Earlier this year, a British company announced its plans to begin peddling couples’ “commitment rings,” pieces of wearable tech that sync to streaming services and block access to certain shows until both rings (and, therefore, both partners) are nearby.
Is this overkill? Yes. Does this feel like a creepy, paternalistic invasion of privacy, and also a little like a digital chastity belt? Also yes. Are the rings even cute? Not in the slightest. But Cornetto (an ice-cream manufacturer, weirdly) has also hit on something: Netflix cheating — sneaking in some solo episodes of a show you ordinarily watch with your significant other — is both a crappy thing to do and a hard thing to resist. (And “most disastrously,” Maureen O’Connor has noted in the Cut, “Netflix keeps a record when you cheat” — the “recently watched” list is ready and waiting to give you away).
The other, happier side of this coin, of course, is that when you do manage to keep your binge-watching impulses in check until date night, marathoning a show together can be an easy, cozy way to feel connected. “In modern-day romance,” the New York Times wrote last year, “resisting the impulse to binge so that you may watch with a lover is the new equivalent of meeting the parents or sharing a sober kiss.”
But in some cases, that intimacy comes from more than just spending hours on the couch together. When couples don’t have many mutual friends, a new study in the Journal of Social and Personal Relationships argues, making it a point to share a TV show — or read the same book, or plan a movie night — can still make it feel like you’re part of the same social world.

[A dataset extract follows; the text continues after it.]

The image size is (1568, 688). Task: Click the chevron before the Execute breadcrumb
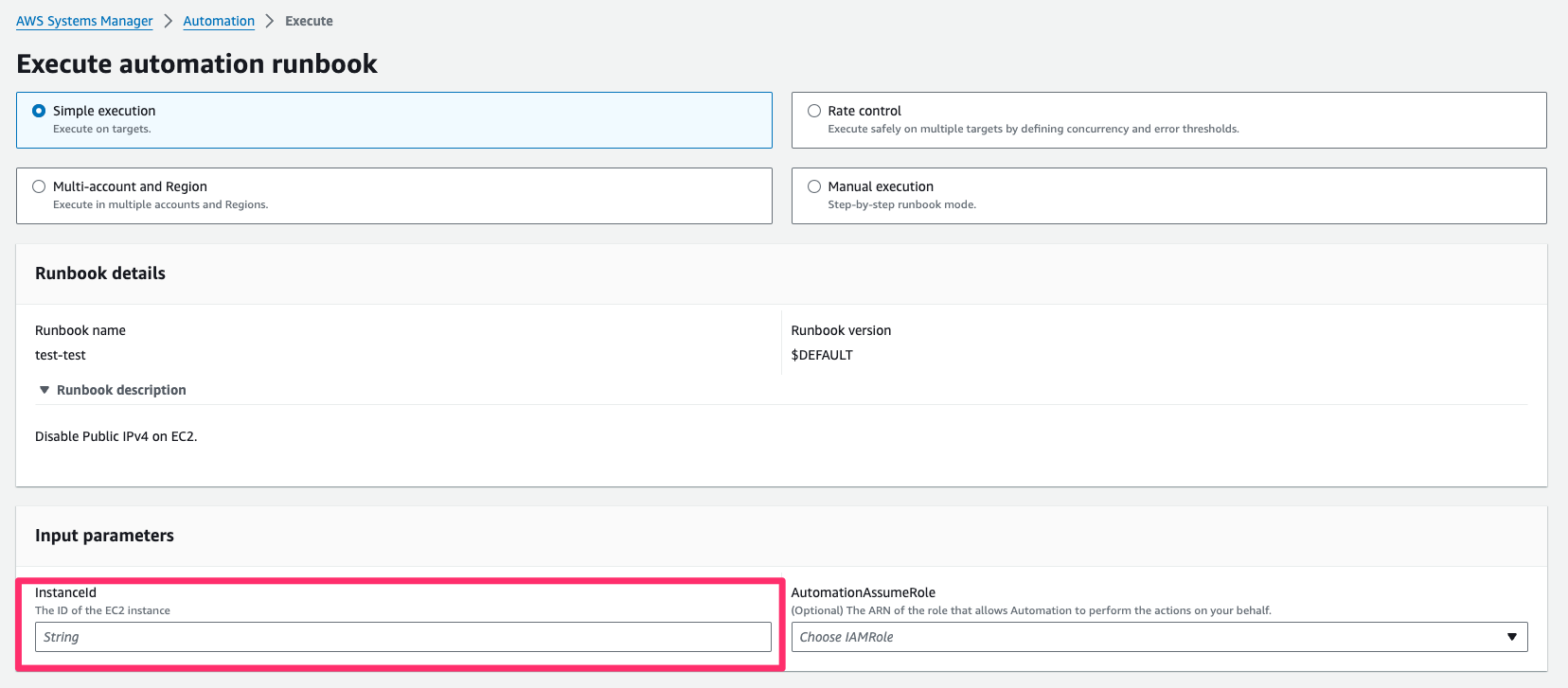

For the study, college students who’d been dating a partner exclusively for at least four months (the average relationship length was just over a year and a half) answered survey questions about the quality of their relationships, how many friends they shared with their partner, and how how much time they spent together on certain activities each day. The volunteers who shared a social circle with their partners also tended to report the strongest relationships, a finding that isn’t all that surprising — past research has shown that couples tend to feel more satisfied, more committed, and more optimistic about the future when both partners run in the same circles.

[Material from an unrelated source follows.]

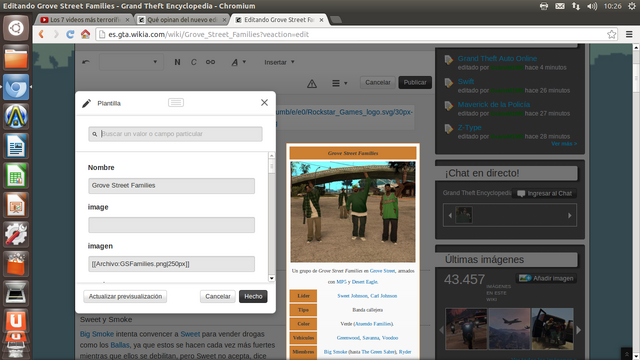Toggle bold formatting with the N icon
The image size is (640, 360).
click(x=177, y=62)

But among those whose friend groups didn’t overlap, there was another, separate factor that predicted closer, healthier relationships: spending more time on, in the words of the study, “shared media experiences” — possibly because, as the researchers wrote, consuming the same show or film or book “leads people to feel a shared connection to the social world” on the screen or the page. Without a real-life social network to bind you, in other words, it’s fine to use a fictional one for the same purpose — and even to think of the characters as your real friends.